UN officials have warned that mine clearance is far behind earlier aspirations, such as the widely cited goal of completing clearance by 2025. While large-scale clearance operations have reduced the number of new victims in countries where the treaty is fully implemented, the recent increase in casualties and the persistence of contamination suggest a widening gap between obligations on paper and realities on the ground.
Strategic Calculations Versus Humanitarian Commitments
From a foreign policy perspective, the current wave of withdrawals and renewed interest in mines by some militaries reflects a recalculation of perceived strategic utility. States close to active conflict zones argue that anti personnel mines offer cost effective area denial and bolster deterrence, especially when facing numerically superior or better equipped adversaries.
The UN position, articulated by the Secretary General and the High Commissioner for Human Rights in previous statements, is that such moves risk weakening the norm against mine use and undermining international humanitarian law, thereby increasing the likelihood of renewed deployment and proliferation. Humanitarian actors such as the International Committee of the Red Cross similarly caution that even so-called modern or self-deactivating mines embed long term uncertainty and can expose civilians to harm within the territories of the very states that deploy them.

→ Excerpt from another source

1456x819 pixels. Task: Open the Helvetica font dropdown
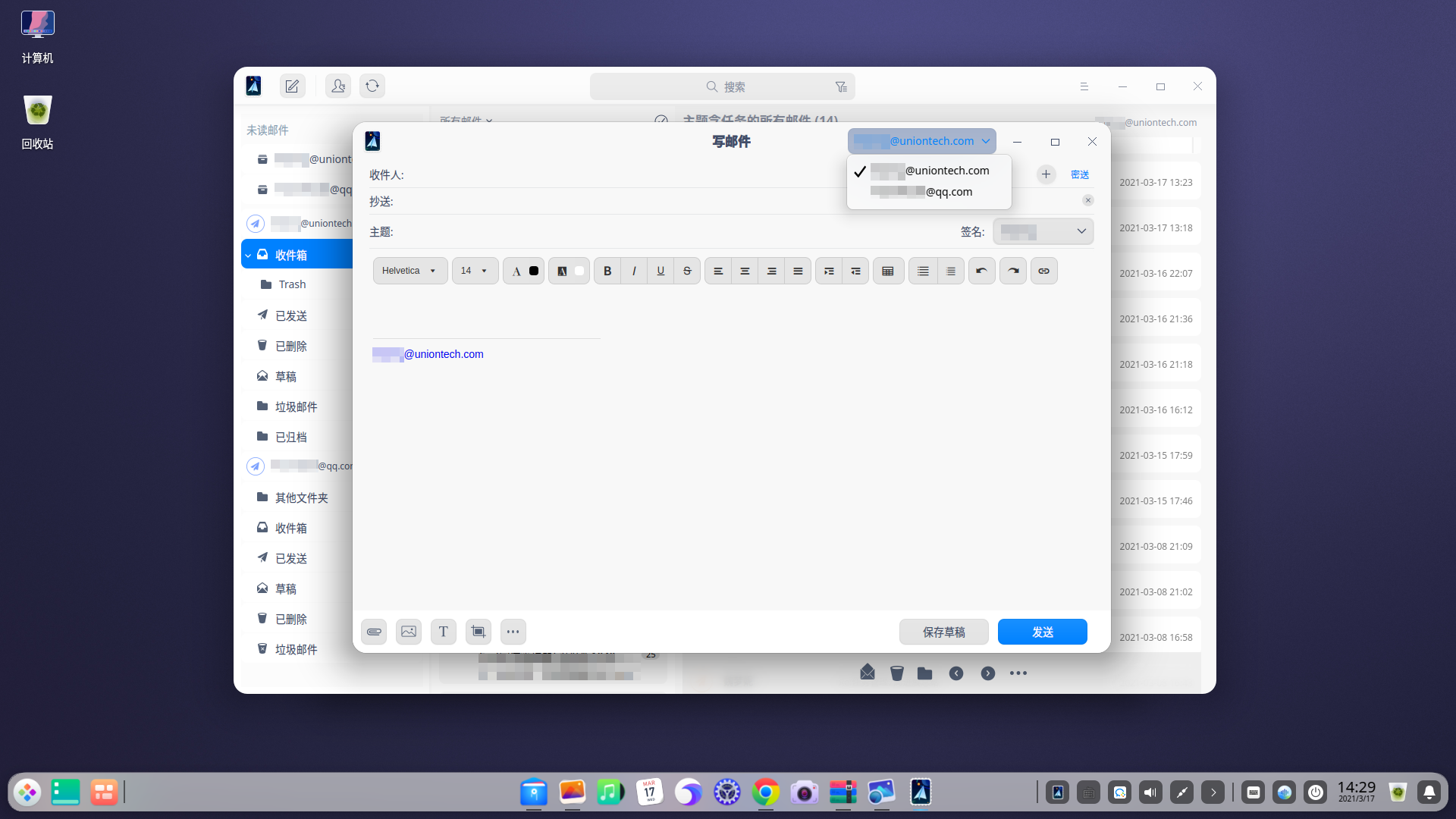coord(410,271)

What the UN Call Signals for Global Governance
The latest appeal from the UN human rights office for all countries to respect international law on anti personnel mines is therefore more than a legal reminder. It is an attempt to shore up a flagship humanitarian disarmament regime at a time when armed conflict has become more fragmented and when multilateral institutions face broader crises of credibility.
The Mine Ban Treaty has long been hailed as proof that civil society coalitions, affected states and international organizations can reshape the conduct of war. If key parties now walk away or undermine their commitments in practice, the signal to other regimes dealing with cluster munitions, explosive remnants of war and autonomous weapons will be that humanitarian constraints are negotiable under pressure. In that sense, the UN warning is about preserving a broader architecture of norms, not just a single treaty.
A Final Note
The UN’s renewed insistence on adherence to the Mine Ban Treaty should be read as an early alert about the health of humanitarian disarmament more broadly, not only as a narrow call to comply with one convention. Whether states treat mines as outdated weapons that belong to the past or as tools that can be re legitimized in the name of security will shape civilian protection, post conflict recovery and the credibility of international law for years to come.